→ **What you have to do**: In the article on Matt Hanson below, what percentage of the vote did he receive when he defeated Keith Wheeler?

→ **Document extract**:
# # # #

Member of the Illinois House of Representatives from the 83rd district
- Incumbent
- Assumed office January 11, 2023
- Preceded by: Keith Wheeler

Personal details
- Party: Democratic
- Alma mater: University of Richmond
- Occupation: Railroad engineer; politician;
- Website: https://repmatthanson.com/

= Matt Hanson (politician) =

American politician and engineer

Matt Hanson is an American railroad engineer and politician who has served as an Illinois State Representative for the 83rd District since 2023. A Democrat, Hanson defeated Republican Keith Wheeler in 2022. His district covers parts of St. Charles, Geneva, Batavia, North Aurora, Aurora, Montgomery, and Oswego.

== Early life and education ==
Hanson earned a B.S. in business administration from the University of Richmond.

== Illinois House of Representatives ==
In 2022, Hanson sought the Democratic nomination for state representative from the 83rd District which he won. He went on to defeat incumbent Republican Keith Wheeler with 53.7 percent of the vote. Hanson ran on a platform of protecting worker's rights, standing up for Illinois families, protecting a woman's right to choose and fighting gun violence. He was sworn in for his first term on January 11, 2023.

# # # #

→ **Excerpted records**:
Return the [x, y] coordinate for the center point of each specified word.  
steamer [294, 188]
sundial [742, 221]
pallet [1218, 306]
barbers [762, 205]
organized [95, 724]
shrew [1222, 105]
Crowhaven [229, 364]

# # # #

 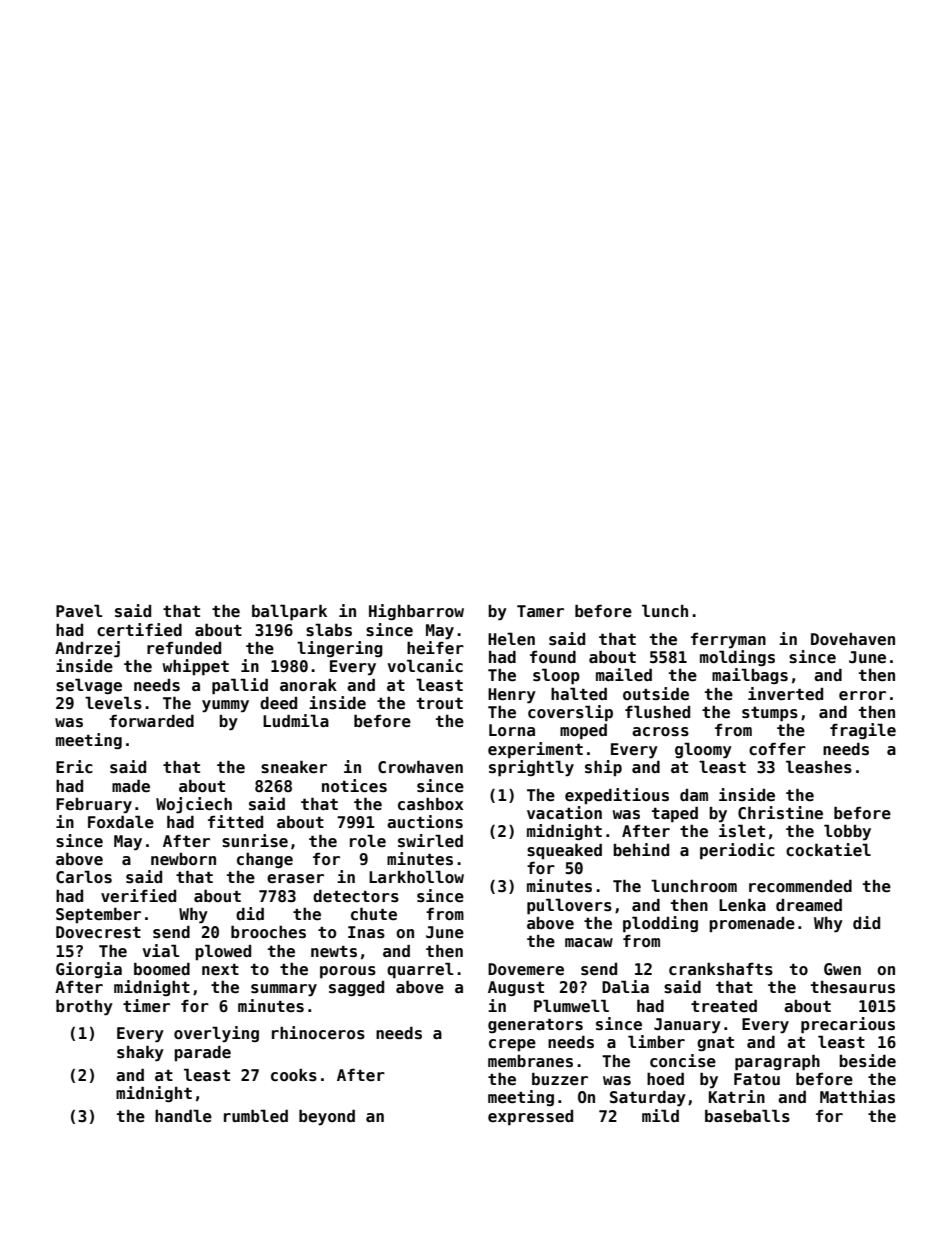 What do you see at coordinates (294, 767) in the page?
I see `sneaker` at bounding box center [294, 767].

# # # #

→ **Answer to this task**: 53.7 percent